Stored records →

+++

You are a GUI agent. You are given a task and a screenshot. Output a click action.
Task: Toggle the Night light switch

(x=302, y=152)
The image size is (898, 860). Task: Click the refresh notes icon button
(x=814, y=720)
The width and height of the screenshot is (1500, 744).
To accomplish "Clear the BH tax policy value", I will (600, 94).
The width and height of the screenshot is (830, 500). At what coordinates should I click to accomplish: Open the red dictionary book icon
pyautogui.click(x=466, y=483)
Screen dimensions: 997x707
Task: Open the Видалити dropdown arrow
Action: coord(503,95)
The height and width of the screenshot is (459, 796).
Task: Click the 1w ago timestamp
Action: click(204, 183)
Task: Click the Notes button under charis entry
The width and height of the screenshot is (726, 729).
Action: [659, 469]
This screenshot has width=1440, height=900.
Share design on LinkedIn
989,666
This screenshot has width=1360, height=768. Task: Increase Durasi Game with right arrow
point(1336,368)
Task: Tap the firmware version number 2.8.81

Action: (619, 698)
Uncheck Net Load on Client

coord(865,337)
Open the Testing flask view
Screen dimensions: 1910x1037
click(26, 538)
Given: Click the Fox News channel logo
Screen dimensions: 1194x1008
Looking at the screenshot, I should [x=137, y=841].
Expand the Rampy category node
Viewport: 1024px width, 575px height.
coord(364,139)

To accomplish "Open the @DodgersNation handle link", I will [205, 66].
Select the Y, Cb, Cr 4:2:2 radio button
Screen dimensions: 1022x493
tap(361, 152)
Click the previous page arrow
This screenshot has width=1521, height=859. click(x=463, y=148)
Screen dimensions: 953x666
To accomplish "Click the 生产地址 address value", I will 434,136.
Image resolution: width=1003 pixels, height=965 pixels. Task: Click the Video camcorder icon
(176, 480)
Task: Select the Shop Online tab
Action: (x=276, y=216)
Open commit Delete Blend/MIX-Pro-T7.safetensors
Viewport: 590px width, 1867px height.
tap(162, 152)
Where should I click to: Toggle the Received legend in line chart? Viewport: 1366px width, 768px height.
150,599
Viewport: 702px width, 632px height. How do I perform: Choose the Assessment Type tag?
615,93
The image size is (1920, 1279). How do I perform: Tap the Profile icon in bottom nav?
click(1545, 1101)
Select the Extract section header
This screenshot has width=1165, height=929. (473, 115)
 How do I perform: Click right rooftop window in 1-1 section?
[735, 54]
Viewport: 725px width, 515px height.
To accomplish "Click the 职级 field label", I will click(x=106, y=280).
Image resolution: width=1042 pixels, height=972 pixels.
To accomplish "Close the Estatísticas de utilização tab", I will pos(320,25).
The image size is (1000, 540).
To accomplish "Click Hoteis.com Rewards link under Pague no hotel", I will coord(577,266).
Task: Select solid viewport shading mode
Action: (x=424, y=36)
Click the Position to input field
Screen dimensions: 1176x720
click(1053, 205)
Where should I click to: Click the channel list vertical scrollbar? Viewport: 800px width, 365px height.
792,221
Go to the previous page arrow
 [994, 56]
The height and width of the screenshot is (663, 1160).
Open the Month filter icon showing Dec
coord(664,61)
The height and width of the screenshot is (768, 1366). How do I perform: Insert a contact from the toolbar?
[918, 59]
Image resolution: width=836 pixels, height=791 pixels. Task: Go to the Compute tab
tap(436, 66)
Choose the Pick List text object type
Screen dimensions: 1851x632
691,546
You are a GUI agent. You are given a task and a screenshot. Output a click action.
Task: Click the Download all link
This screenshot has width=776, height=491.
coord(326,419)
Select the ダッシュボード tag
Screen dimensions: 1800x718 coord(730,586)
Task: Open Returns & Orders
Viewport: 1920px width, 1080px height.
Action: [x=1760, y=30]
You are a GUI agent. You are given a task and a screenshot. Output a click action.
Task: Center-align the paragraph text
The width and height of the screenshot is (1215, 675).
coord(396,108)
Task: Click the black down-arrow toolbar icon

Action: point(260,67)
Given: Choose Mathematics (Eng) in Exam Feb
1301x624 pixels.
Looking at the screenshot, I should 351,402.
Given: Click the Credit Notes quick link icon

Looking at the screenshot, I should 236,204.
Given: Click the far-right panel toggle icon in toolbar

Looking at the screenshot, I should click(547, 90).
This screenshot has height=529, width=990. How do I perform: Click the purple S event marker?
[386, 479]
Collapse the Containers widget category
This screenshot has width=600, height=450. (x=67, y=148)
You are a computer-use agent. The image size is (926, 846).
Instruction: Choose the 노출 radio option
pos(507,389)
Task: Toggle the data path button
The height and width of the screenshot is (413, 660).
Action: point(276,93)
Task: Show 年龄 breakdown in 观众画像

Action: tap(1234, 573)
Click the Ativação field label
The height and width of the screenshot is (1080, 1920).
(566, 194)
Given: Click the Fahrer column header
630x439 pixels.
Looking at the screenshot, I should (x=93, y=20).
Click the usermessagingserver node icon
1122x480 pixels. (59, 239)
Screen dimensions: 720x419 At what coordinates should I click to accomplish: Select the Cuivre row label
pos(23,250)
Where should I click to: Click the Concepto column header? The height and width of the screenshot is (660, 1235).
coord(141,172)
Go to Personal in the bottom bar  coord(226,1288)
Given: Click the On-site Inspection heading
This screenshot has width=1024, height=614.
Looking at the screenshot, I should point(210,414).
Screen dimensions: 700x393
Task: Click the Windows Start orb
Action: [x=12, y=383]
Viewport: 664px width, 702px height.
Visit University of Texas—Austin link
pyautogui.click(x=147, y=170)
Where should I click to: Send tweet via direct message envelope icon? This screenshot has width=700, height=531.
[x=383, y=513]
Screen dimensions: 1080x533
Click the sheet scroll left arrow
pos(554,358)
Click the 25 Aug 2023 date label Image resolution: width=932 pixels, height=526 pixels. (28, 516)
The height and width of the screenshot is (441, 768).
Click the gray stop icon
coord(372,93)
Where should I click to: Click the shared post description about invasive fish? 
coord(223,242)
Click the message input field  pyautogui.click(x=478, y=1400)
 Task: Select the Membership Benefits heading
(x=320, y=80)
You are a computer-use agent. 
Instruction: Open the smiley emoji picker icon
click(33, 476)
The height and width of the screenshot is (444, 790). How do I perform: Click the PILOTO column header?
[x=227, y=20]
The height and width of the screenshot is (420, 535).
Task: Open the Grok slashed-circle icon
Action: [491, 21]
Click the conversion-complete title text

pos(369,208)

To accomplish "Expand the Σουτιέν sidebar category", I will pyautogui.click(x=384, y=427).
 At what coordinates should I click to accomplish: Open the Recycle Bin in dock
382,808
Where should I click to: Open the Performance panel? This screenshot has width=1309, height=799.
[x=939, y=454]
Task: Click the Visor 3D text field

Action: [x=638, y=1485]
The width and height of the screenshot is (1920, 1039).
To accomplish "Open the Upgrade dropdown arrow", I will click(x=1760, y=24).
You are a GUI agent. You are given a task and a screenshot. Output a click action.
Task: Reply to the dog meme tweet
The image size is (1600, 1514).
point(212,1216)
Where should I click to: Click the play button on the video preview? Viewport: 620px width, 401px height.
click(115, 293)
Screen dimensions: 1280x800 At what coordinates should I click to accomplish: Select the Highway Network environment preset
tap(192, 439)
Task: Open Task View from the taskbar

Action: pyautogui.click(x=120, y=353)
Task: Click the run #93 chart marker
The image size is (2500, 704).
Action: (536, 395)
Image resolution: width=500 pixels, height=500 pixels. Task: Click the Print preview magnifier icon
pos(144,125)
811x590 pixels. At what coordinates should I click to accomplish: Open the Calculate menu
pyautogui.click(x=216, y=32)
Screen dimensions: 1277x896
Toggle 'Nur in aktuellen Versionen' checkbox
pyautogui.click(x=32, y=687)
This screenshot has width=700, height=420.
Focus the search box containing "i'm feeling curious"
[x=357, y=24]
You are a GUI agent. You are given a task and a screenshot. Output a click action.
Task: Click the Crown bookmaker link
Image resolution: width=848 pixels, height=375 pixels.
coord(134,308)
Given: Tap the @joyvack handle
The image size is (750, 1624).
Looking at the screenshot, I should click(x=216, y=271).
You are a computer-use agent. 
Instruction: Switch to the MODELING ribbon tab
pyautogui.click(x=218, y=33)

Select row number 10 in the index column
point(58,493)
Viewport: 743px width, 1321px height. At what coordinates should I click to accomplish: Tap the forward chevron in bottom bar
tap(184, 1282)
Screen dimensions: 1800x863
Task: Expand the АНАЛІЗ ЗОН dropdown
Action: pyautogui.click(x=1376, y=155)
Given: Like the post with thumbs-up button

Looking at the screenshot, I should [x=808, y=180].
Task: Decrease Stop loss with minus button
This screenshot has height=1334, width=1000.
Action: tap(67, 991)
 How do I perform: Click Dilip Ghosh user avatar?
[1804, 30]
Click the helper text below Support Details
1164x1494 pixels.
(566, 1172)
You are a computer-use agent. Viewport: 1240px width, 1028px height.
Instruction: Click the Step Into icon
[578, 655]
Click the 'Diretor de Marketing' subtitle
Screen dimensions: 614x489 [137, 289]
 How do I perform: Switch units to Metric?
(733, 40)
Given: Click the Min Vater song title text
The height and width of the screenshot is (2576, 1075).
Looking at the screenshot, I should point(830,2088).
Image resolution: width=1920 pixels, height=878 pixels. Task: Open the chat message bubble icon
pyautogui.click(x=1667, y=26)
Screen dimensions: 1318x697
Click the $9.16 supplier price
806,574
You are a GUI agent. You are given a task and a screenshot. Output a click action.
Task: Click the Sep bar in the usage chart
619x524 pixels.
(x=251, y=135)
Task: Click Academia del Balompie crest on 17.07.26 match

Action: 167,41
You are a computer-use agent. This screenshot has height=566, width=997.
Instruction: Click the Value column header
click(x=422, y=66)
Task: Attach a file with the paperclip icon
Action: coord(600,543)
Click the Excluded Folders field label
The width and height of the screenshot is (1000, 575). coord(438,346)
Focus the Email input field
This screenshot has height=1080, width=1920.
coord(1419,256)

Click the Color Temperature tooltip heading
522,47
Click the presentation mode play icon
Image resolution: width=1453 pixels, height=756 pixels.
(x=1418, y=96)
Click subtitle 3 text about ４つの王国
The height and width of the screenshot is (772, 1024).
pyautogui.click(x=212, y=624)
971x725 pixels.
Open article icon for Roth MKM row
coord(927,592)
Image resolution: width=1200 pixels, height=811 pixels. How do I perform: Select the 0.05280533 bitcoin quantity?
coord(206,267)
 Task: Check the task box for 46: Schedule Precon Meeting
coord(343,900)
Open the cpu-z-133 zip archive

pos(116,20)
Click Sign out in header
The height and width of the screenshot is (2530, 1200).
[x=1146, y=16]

+++

Leave out every line before the one containing "Click the Color Temperature tooltip heading". Transcribe that line and all lines after it through the end of the data above, exactly.

Problem solution →
Click the Color Temperature tooltip heading
522,47
Click the presentation mode play icon
Image resolution: width=1453 pixels, height=756 pixels.
(x=1418, y=96)
Click subtitle 3 text about ４つの王国
The height and width of the screenshot is (772, 1024).
pyautogui.click(x=212, y=624)
971x725 pixels.
Open article icon for Roth MKM row
coord(927,592)
Image resolution: width=1200 pixels, height=811 pixels. How do I perform: Select the 0.05280533 bitcoin quantity?
coord(206,267)
 Task: Check the task box for 46: Schedule Precon Meeting
coord(343,900)
Open the cpu-z-133 zip archive

pos(116,20)
Click Sign out in header
The height and width of the screenshot is (2530, 1200).
[x=1146, y=16]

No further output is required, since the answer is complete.